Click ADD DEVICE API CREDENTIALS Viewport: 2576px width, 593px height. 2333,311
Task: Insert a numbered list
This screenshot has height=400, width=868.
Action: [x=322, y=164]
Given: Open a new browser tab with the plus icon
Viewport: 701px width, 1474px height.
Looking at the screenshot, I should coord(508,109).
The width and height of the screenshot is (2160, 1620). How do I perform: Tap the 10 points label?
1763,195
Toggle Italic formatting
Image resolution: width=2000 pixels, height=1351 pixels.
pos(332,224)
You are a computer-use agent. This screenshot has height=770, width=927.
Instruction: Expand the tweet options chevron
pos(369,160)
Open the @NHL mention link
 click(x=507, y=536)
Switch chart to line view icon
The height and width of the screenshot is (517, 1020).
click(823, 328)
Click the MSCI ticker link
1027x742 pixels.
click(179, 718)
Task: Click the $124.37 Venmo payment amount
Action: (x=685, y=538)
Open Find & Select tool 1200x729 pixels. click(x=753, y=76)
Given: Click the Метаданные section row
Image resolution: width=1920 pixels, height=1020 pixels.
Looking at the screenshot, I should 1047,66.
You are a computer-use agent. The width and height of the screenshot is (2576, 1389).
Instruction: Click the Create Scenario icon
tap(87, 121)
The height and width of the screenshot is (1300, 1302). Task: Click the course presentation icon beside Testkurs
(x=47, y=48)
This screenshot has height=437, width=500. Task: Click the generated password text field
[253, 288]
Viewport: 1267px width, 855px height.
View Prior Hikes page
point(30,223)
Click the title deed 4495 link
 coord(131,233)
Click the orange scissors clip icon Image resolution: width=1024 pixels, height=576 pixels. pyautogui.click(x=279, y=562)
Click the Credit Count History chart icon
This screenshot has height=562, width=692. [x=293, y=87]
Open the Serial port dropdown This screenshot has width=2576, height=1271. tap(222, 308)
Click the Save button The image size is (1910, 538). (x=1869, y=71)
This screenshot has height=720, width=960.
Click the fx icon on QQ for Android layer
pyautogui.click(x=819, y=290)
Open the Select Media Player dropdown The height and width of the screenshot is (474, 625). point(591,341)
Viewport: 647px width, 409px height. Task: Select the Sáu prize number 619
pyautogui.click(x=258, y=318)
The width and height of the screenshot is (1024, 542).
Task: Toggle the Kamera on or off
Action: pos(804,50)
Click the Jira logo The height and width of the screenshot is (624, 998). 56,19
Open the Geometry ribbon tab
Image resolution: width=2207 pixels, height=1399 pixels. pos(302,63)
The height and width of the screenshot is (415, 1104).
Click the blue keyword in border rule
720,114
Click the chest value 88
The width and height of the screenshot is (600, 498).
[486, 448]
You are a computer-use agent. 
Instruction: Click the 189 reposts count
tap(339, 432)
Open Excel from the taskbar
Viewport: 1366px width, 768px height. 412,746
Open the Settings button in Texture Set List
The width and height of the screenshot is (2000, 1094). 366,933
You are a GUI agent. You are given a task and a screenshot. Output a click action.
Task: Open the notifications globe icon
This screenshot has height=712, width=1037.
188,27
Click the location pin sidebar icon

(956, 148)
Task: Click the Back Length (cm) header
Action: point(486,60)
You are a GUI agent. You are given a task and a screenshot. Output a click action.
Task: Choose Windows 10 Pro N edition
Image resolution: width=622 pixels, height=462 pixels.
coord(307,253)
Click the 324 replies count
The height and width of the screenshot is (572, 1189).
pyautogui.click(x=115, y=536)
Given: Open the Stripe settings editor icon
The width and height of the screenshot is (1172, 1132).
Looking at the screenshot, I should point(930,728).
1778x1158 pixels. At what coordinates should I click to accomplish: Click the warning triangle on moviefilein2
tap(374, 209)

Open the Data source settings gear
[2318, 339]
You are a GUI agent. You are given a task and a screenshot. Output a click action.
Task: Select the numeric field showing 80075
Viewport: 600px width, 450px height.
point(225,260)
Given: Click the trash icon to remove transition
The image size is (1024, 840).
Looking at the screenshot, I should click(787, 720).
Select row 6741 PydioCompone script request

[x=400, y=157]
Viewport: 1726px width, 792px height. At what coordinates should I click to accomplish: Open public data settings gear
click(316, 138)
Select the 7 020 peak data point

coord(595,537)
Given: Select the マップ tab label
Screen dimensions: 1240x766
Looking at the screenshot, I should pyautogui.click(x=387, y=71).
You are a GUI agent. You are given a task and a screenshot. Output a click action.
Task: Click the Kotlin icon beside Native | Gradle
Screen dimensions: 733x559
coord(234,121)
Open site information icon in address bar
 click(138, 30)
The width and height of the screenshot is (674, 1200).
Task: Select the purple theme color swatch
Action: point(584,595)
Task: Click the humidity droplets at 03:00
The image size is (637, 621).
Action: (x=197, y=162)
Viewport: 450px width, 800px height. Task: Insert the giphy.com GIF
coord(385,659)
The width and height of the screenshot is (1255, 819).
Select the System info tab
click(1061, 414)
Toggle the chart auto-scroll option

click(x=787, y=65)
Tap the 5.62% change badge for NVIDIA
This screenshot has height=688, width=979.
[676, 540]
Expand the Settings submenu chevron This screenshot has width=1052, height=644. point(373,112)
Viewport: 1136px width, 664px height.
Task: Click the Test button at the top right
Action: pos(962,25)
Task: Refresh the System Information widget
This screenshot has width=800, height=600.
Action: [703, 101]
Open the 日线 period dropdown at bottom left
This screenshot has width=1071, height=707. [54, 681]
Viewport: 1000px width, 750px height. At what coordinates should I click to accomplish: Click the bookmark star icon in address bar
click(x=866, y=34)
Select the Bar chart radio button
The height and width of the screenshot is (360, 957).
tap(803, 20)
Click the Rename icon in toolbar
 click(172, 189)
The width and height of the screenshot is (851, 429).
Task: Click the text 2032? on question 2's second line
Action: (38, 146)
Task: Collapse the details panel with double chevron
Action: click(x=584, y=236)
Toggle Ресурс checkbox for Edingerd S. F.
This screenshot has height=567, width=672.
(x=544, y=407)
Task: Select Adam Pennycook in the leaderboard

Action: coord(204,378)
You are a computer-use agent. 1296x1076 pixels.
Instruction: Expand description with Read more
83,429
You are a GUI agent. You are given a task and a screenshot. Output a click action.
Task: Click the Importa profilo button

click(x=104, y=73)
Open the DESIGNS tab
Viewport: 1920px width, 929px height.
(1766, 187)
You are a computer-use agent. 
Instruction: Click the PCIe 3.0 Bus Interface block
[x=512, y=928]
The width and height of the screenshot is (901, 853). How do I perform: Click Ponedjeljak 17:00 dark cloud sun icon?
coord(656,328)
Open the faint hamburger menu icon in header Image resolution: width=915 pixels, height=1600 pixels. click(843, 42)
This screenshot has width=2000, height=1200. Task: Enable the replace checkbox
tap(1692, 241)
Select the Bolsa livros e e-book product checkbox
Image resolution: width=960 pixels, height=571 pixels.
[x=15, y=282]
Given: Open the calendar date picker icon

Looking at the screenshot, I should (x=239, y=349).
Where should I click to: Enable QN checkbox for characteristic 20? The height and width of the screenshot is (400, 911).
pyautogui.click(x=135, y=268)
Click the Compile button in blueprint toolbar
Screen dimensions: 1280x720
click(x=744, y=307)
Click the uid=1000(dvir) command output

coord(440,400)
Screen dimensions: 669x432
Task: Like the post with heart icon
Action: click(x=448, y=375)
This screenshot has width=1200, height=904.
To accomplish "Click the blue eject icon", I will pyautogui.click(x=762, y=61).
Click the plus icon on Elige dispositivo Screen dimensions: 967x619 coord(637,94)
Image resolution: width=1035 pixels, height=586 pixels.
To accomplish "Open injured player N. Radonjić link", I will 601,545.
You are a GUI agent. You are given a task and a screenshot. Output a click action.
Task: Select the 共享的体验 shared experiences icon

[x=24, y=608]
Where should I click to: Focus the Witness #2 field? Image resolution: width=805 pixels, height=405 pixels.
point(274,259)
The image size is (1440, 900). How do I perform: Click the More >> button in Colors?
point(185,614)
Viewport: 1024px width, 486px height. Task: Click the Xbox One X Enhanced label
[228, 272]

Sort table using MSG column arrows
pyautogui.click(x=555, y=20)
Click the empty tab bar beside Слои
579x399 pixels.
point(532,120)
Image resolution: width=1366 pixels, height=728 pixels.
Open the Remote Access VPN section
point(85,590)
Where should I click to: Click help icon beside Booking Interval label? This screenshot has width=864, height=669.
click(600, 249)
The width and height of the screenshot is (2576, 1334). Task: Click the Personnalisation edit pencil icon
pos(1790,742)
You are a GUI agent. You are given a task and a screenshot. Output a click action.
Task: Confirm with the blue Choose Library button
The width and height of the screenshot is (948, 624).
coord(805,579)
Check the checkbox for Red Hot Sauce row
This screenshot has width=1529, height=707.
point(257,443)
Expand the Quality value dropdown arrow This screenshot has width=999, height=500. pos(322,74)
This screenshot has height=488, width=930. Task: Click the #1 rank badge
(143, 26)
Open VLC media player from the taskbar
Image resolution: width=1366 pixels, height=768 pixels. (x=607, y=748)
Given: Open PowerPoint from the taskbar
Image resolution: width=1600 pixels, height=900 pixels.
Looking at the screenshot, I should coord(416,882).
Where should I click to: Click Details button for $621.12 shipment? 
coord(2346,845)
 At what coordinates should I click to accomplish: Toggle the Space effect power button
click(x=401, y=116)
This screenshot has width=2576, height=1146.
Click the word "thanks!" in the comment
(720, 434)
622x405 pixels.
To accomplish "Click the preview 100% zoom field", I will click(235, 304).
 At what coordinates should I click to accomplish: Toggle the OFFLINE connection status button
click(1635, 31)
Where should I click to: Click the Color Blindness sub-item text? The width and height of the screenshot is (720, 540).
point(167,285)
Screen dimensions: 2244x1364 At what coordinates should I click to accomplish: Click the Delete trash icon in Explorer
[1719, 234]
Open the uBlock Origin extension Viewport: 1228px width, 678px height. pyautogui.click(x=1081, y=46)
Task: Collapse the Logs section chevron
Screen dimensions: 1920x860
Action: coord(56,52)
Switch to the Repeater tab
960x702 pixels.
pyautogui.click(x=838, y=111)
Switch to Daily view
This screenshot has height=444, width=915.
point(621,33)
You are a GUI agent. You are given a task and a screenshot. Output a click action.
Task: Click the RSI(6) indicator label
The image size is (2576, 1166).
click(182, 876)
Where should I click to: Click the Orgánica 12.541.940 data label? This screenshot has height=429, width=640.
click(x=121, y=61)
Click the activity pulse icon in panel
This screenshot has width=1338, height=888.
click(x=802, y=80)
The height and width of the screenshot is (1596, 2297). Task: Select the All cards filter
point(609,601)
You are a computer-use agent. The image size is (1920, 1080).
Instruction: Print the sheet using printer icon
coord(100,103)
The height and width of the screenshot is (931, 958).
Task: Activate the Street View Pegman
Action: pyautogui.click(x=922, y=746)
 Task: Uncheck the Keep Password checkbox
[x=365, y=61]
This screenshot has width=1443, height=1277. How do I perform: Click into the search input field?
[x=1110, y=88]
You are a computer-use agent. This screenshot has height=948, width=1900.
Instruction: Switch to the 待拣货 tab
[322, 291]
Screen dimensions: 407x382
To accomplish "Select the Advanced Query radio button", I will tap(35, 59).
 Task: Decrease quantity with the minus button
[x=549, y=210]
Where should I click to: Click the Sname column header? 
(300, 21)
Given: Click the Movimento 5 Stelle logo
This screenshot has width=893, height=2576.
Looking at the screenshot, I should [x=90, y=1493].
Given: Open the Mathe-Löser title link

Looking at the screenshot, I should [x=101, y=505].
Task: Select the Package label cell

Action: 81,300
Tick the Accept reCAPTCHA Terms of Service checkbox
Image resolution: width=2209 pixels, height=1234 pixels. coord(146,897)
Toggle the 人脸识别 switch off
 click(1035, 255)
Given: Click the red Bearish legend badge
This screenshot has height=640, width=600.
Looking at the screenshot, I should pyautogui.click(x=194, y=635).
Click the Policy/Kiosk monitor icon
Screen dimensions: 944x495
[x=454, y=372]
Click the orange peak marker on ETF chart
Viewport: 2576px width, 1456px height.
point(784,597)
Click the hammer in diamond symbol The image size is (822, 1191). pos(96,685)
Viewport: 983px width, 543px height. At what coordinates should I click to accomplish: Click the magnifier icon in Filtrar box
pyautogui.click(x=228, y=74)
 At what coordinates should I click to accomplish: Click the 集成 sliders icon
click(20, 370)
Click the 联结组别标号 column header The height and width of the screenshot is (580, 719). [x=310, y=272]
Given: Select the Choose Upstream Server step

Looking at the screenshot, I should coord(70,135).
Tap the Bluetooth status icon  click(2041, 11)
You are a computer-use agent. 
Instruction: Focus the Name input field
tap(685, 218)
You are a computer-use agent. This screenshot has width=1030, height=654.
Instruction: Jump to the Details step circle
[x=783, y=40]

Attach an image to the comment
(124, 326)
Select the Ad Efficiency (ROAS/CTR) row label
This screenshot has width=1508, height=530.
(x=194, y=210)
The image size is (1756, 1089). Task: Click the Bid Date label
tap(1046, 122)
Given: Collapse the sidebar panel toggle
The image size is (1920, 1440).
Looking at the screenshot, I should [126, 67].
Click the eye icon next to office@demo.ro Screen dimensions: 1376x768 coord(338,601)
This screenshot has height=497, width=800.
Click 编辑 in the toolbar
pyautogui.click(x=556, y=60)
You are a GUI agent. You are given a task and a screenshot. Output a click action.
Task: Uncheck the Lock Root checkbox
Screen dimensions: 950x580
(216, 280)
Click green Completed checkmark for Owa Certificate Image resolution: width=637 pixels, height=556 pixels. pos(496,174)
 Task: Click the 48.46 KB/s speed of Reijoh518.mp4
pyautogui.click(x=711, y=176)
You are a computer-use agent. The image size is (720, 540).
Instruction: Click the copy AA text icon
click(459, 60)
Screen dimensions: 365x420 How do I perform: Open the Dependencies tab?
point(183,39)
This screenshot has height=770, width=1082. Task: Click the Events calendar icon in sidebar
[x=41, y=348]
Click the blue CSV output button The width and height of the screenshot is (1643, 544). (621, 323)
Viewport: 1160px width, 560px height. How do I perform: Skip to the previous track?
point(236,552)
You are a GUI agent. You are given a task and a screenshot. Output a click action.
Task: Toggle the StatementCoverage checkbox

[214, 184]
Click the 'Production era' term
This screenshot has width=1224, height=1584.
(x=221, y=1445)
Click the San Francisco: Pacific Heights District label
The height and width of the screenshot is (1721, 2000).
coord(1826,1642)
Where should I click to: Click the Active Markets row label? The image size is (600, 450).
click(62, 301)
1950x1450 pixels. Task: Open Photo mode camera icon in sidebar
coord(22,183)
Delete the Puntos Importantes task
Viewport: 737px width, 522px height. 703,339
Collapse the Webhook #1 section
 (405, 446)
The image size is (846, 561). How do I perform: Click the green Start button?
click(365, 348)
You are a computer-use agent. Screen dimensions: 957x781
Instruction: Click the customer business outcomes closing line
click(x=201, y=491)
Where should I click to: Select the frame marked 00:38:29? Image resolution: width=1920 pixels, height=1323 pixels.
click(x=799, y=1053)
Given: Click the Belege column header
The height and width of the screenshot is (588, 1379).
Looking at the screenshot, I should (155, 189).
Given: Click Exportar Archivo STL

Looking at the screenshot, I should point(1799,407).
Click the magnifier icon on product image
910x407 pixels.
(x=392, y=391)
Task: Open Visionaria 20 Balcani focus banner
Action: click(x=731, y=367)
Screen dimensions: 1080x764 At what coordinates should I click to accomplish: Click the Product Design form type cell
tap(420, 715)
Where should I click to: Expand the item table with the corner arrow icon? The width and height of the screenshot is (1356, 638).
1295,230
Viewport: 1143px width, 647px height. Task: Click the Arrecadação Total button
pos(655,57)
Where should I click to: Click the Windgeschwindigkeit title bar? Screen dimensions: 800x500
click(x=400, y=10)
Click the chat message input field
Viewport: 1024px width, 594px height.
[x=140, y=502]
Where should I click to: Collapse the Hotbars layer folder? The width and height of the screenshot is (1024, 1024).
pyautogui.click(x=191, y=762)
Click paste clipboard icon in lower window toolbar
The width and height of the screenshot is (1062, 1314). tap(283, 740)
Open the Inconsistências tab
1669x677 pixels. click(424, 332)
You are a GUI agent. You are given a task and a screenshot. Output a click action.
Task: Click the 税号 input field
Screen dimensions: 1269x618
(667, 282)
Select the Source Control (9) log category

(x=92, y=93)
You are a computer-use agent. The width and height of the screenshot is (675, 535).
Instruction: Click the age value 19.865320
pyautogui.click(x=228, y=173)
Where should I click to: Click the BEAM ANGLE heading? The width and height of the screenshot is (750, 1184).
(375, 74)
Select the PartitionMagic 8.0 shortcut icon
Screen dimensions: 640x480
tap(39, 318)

▬▬▬

EXERCISE REQUIREMENTS: In the entries, begin at the line that has "Where should I click to: Enable" and stop after the line that has "Action: click(x=448, y=375)". Give those lines again with "checkbox" substituted by "tick box" and nothing else changed.

SOLUTION TO THE EXERCISE:
Where should I click to: Enable QN tick box for characteristic 20? The height and width of the screenshot is (400, 911).
pyautogui.click(x=135, y=268)
Click the Compile button in blueprint toolbar
Screen dimensions: 1280x720
click(x=744, y=307)
Click the uid=1000(dvir) command output

coord(440,400)
Screen dimensions: 669x432
Task: Like the post with heart icon
Action: click(x=448, y=375)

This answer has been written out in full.